Henry - A Command Line Tool for Looker Instance Cleanup

The Problem

As a Looker model grows in size and sophistication, it will also experience an ever-increasing number of Explores, Views and Fields. Unfortunately, a common side effect of this is model bloat, which typically means a less than great end-user experience.

The Why

Henry is a command line tool that helps determine model bloat in your Looker instance and identify unused content in models and explores. It is meant to provide recommendations that developers can validate in order to cleanup models from unused explores and explores from unused joins and fields, as well as maintain a healthy and user-friendly instance.

The How

The tool currently has three main commands: pulse, analyze and vacuum.

The pulse command runs a number of tests that help determine the overall health of the Looker instance. Among the tests are: connection checks, which confirm that all connections are in working order; query history checks to determine if there are any whose runtime stands out; the use of any legacy features; schedule plans health; and finally, whether the latest version of Looker is being used.

The analyze command gives the ability to scan projects, models and explores. With projects, it scans their content as well as checks for the status of quintessential features for success such as the git connection status and validation requirements. Whereas with models and explores, it provides statistics around unused explores, joins and fields as well as query count.

Finally, the vacuum command can be used with models and explores and it outputs a list of unused content based on predefined criteria.

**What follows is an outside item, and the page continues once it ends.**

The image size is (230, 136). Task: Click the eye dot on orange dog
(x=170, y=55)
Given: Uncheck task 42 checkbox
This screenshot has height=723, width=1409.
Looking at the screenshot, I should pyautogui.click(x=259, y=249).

As an example, if we want to find out what fields are unused in the cohorts explore in the model thelook, we can obtain this by running:

$ henry vacuum explores --model thelook --explore cohorts
which yields:

| model   | explore   | unused_joins   | unused_fields                |
|---------+-----------+----------------+------------------------------|
| thelook | cohorts   | N/A            | order_items.created_date     |
|         |           |                | order_items.id               |
|         |           |                | order_items.total_sale_price |
+---------+-----------+----------------+------------------------------+

The Setup

Henry is on PyPI and the easiest way to install it is by running
pip install henry.

If interested in the implementation or in contributing, the source code can be found in the Looker Open Source Repo on GitHub. Henry is developed and mantained by Joseph Axisa, aka @jax.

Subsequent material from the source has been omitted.